READING PASSAGE:
[Start of Attachment]
In some ways we've traded speed for productivity.




Some would argue we've traded speed of execution for snake oil (so called speed of "productivity").

This tweet is an interesting visual that makes the same point: https://twitter.com/TheoVanGrind/status/888850519564984322


Software has become more increasingly complicated over time. Aside from adding new features, many companies have improved their efforts of providing accessible applications to a international audiences.

Let's not forget we've drastically increased security by writing applications in safer languages.

Oh, and newer applications tend to support a far wider variety of devices types, displays, inputs, etc.

Developers definitely be investing a lot more effort into improving the status-quo, but it's unfair to claim stuff is slower without improvements.


> it's unfair to claim stuff is slower without improvements.

I claimed no such thing. You're arguing against a statement I never made. Isn't that what's called a straw man argument?


Sorry, it wasn't my intention to misconstrue your comment.


> "the microsoft office suite for instance slows down every generation despite only having minor improvements and not actually being that different now than from 95"
[End of Attachment]
Write out the stretch of the software-speed thread from "I claimed no" through "misconstrue your comment.", word for word. None of the work here uses these records.

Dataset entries
[Start of Attachment]
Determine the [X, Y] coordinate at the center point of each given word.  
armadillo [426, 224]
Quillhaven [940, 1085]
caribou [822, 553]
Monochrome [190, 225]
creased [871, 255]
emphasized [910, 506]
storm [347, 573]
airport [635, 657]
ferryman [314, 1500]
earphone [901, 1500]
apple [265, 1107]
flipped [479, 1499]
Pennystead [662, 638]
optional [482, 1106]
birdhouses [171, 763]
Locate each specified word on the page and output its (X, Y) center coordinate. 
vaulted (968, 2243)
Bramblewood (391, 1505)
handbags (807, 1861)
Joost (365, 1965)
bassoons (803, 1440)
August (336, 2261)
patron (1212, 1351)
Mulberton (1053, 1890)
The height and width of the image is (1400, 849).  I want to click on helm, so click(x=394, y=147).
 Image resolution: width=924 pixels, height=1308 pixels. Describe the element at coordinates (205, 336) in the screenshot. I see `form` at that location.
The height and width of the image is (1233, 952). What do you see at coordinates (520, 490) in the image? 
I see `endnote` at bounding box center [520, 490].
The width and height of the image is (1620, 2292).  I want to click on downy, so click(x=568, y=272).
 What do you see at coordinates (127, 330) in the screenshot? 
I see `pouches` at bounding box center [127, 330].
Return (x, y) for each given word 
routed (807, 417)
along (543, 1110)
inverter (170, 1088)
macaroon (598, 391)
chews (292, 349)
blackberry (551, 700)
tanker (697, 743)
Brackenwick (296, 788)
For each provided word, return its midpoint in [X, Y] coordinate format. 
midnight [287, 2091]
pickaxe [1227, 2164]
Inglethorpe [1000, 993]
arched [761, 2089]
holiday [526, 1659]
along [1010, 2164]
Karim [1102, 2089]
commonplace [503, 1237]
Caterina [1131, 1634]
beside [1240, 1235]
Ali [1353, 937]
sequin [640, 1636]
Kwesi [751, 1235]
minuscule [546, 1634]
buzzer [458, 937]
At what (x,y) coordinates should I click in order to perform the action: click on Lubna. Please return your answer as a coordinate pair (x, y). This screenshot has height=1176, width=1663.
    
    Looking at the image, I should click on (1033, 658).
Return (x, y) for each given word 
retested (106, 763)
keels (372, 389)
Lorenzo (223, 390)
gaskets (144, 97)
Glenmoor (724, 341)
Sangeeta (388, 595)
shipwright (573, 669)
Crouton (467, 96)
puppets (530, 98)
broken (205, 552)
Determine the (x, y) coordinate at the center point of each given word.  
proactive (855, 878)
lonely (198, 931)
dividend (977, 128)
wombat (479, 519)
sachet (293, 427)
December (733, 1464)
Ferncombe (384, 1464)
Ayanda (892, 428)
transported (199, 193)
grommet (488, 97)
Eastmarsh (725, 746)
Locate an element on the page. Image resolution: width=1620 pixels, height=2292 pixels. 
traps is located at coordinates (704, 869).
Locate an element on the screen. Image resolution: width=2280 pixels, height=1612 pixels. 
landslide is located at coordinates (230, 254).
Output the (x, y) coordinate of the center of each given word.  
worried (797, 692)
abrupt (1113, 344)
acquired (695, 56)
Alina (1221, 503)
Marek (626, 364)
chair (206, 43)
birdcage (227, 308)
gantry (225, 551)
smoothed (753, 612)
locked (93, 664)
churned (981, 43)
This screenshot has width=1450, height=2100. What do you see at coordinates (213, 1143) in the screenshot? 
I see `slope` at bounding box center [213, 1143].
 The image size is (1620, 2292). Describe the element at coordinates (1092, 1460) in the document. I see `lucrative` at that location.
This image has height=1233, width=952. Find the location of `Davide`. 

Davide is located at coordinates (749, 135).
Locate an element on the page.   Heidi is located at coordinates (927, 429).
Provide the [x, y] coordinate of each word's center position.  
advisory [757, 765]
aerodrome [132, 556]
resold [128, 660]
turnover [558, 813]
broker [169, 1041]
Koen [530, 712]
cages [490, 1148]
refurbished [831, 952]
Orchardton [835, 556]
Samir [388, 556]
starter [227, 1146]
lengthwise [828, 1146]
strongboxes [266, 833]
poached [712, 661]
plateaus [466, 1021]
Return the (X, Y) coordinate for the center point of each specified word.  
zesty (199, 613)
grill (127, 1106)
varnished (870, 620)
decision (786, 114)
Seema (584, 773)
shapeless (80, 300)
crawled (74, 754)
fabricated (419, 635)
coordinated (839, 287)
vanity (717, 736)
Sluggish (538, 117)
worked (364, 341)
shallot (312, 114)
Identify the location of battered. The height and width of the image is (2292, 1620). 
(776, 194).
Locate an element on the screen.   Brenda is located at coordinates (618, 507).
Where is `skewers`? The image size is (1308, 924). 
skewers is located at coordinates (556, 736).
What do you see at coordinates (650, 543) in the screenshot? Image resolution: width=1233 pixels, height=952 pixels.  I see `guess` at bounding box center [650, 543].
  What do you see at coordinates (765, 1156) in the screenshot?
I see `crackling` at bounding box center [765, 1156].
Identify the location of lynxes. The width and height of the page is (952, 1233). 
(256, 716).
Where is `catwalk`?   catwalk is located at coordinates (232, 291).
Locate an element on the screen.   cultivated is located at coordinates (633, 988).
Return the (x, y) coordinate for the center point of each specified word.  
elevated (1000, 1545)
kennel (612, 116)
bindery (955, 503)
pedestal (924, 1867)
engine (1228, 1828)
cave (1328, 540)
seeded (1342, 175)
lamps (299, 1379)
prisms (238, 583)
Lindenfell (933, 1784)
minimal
[End of Attachment]
ANSWER SPACE:
I claimed no such thing. You're arguing against a statement I never made. Isn't that what's called a straw man argument?


Sorry, it wasn't my intention to misconstrue your comment.